14. The multicore processing system of claim 9, wherein each task management service maintains a context object linking task-specific configurations and task instances, and the global configuration synchronizes the context objects among the plurality of processing cores.
15. The multicore processing system of claim 9, wherein the global configuration outputs a synchronized profiling report identifying per-core timing drift, worker-level latency, and task execution jitter.
16. A non-transitory computer-readable medium storing instructions that, when executed by one or more processors of a multicore processing system, cause the one or more processors to perform a method comprising:
instantiating a plurality of task instances;
executing one or more workers of a plurality of workers associated with the plurality of task instances;
invoking a task-profiling callback associated with each task instance to record task-level performance data during execution of the one or more workers;
invoking an intra-task profiling callback associated with each worker of the task instance to record intra-task performance data within each execution phase; and
synchronizing, by a global configuration, the task-level performance data and the intra-task performance data to provide unified profiling of the task instances executing across processing cores.
17. The non-transitory computer-readable medium of claim 16, wherein each task instance is associated with a task-specific configuration comprising a real-time operating system (RTOS) parameter set, general task identifiers, and the plurality of workers.
18. The non-transitory computer-readable medium of claim 16, wherein invoking the task-profiling callback comprises:
recording a start time and a stop time for each execution slice of the task instance; and
computing an execution duration for real-time scheduling analysis.

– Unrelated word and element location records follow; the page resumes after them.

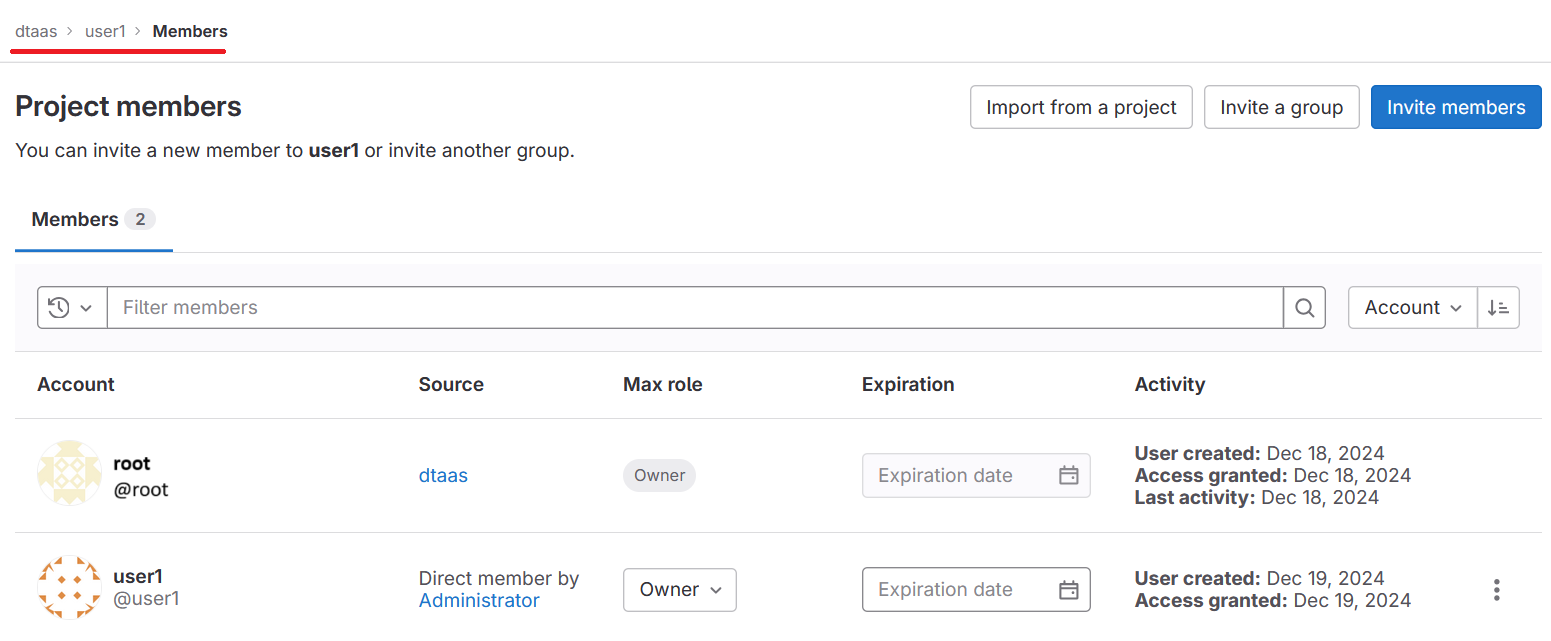The image size is (1551, 641).
Task: Open the dtaas breadcrumb link
Action: point(36,31)
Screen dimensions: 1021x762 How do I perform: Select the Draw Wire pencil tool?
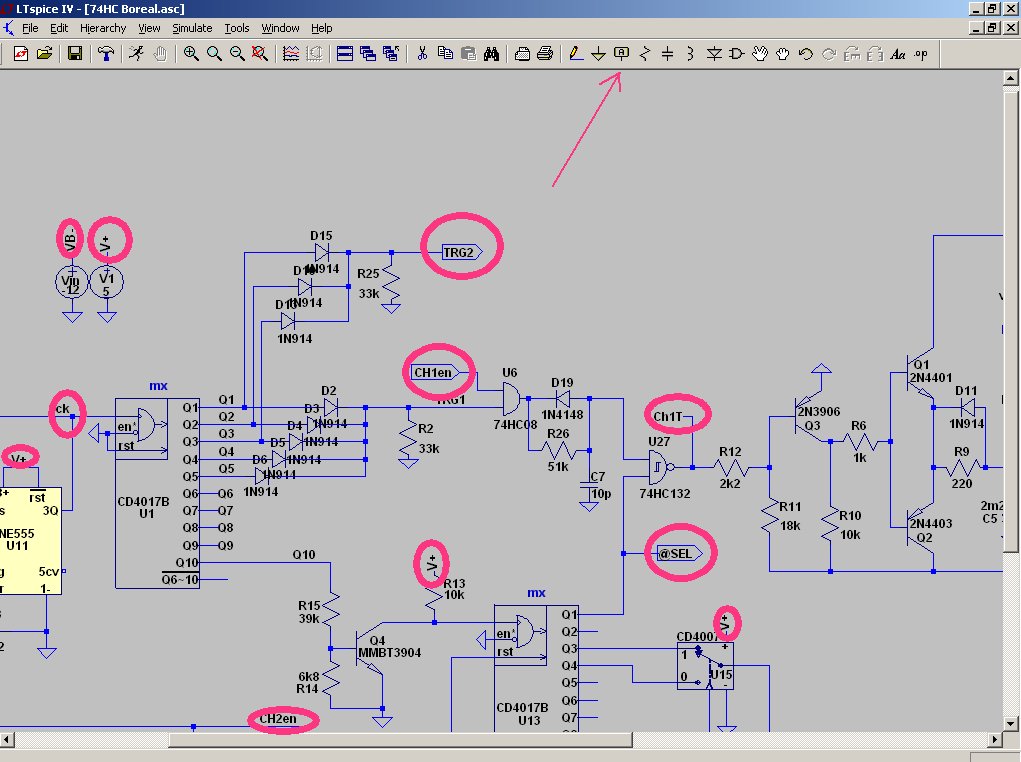coord(576,54)
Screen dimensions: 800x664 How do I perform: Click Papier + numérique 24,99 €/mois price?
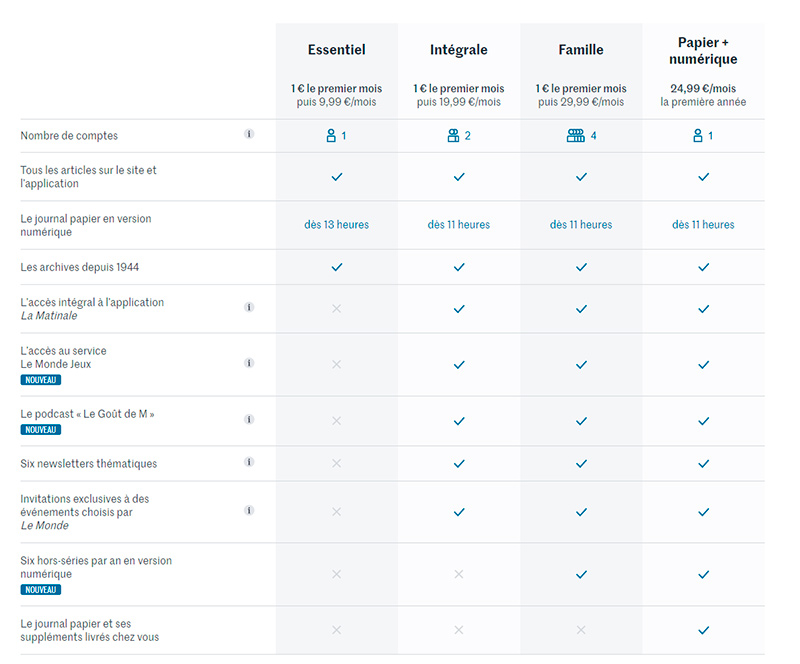tap(703, 88)
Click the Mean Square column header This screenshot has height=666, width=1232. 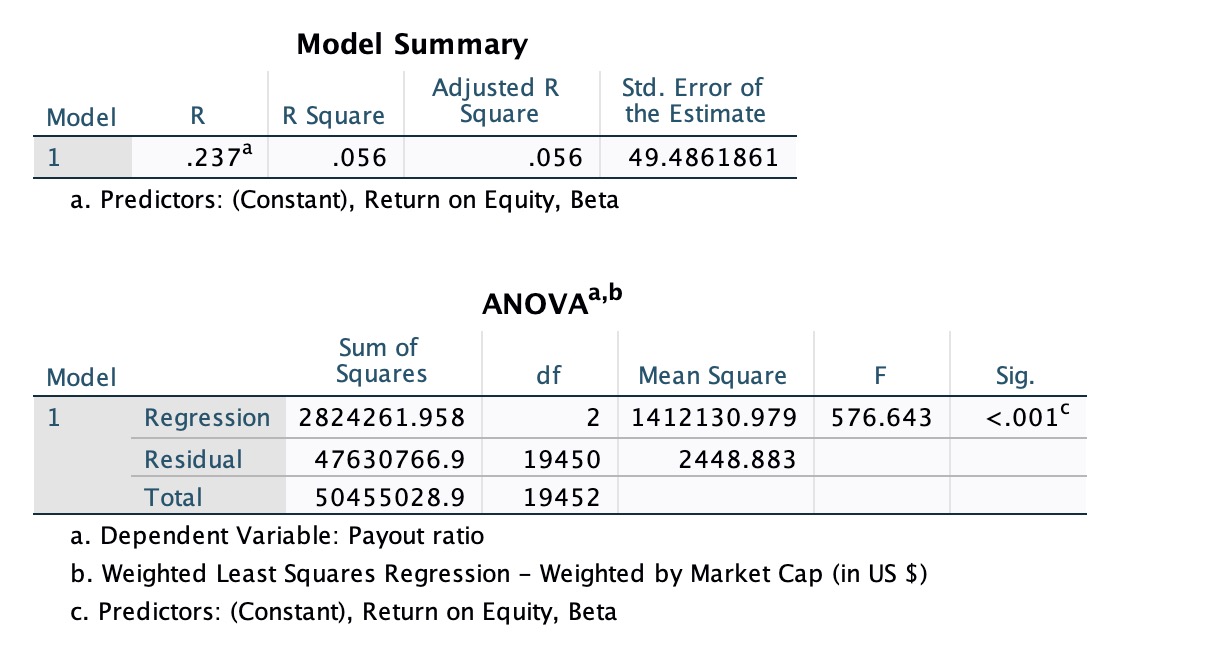click(712, 376)
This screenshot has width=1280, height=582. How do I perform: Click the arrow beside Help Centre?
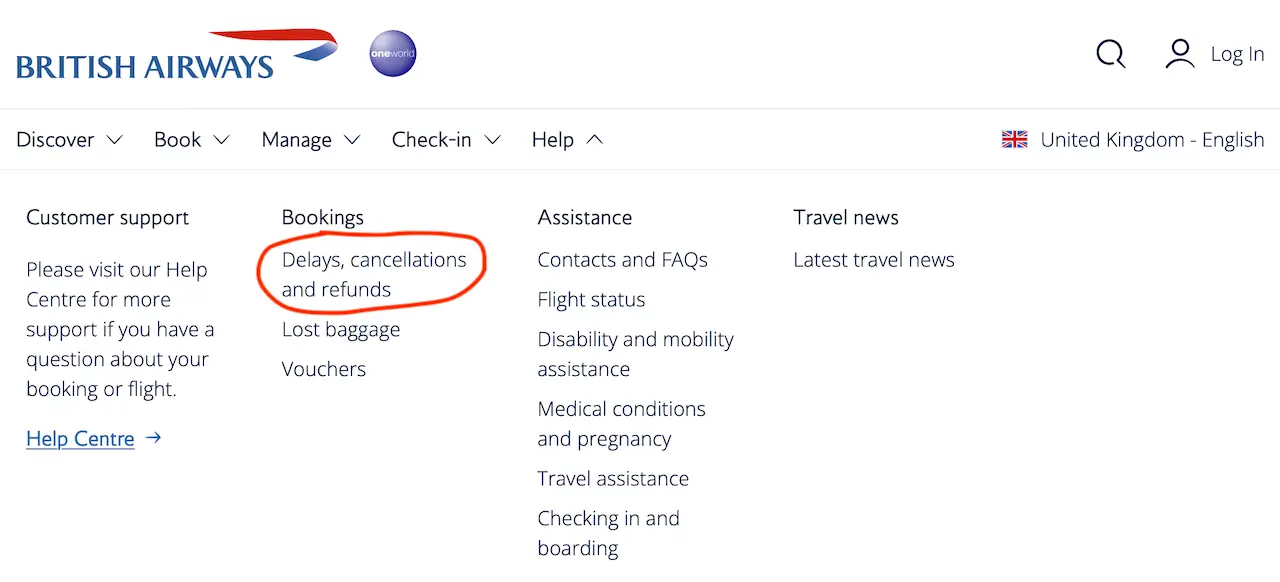pos(153,438)
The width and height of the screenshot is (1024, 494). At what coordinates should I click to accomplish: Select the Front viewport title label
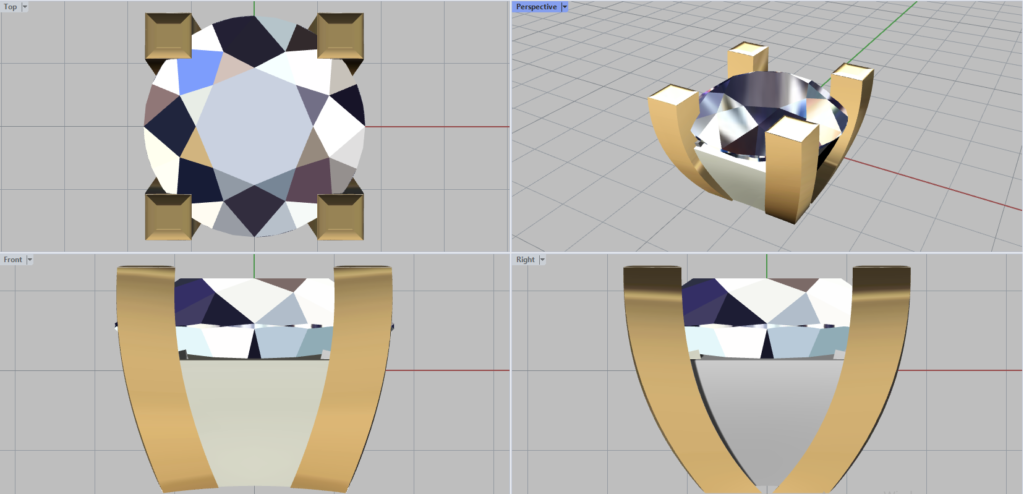[13, 259]
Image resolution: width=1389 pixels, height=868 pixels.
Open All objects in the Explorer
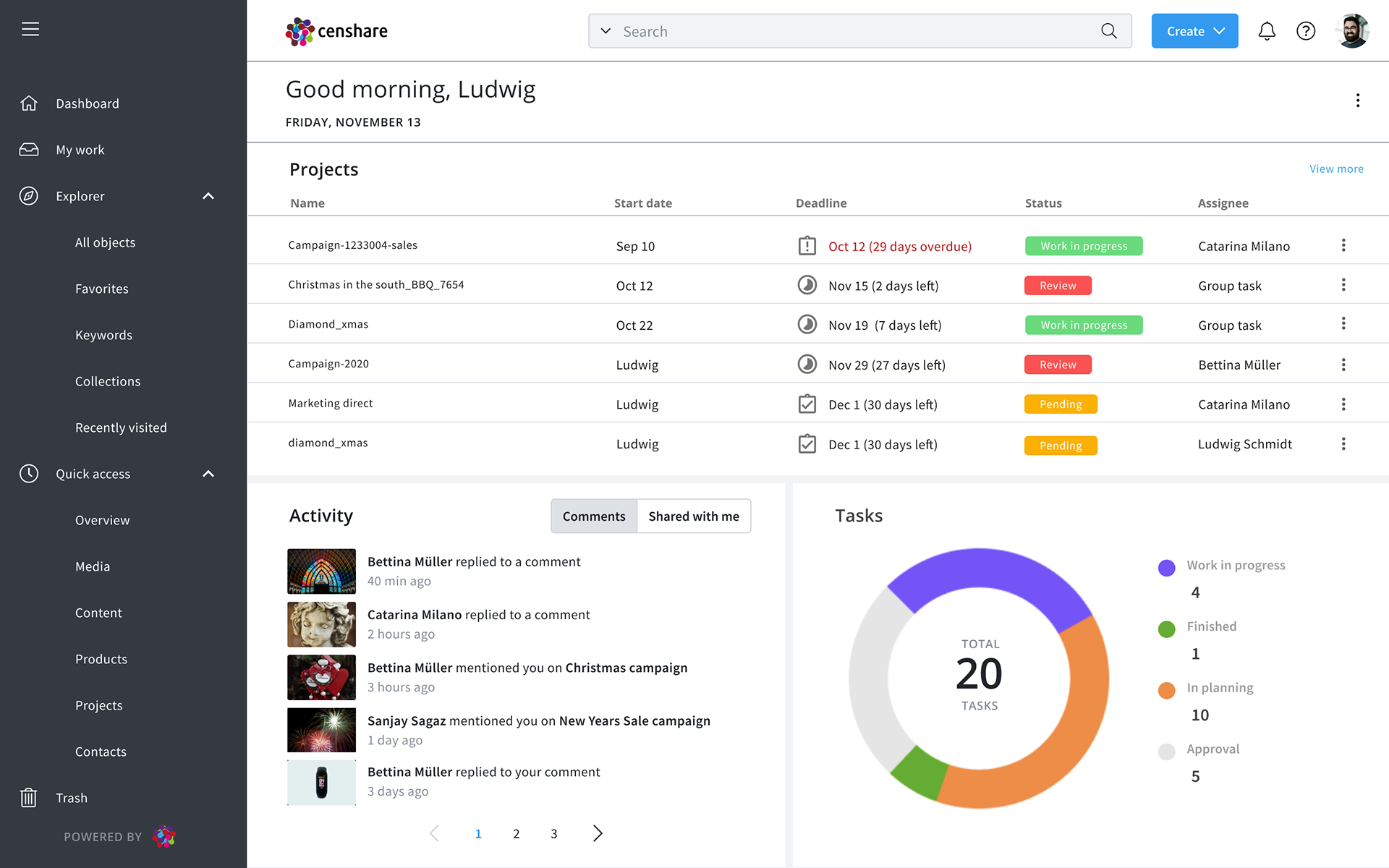(105, 242)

19. The non-transitory computer-readable medium of claim 16,
wherein executing the one or more workers is according to a predefined execution phase including a pre-initialization phase, an initialization phase, and a continuous phase, and
wherein invoking the intra-task profiling callback comprises:
monitoring execution timing of each worker within the continuous phase; and
detecting a deviation in a worker execution duration relative to a predefined real-time slice.
20. The non-transitory computer-readable medium of claim 16, wherein synchronizing the task-level performance data and the intra-task performance data comprises:
aggregating the recorded task-level performance data and the intra-task performance data from the plurality of task management services into a global task instance object maintained in the global configuration.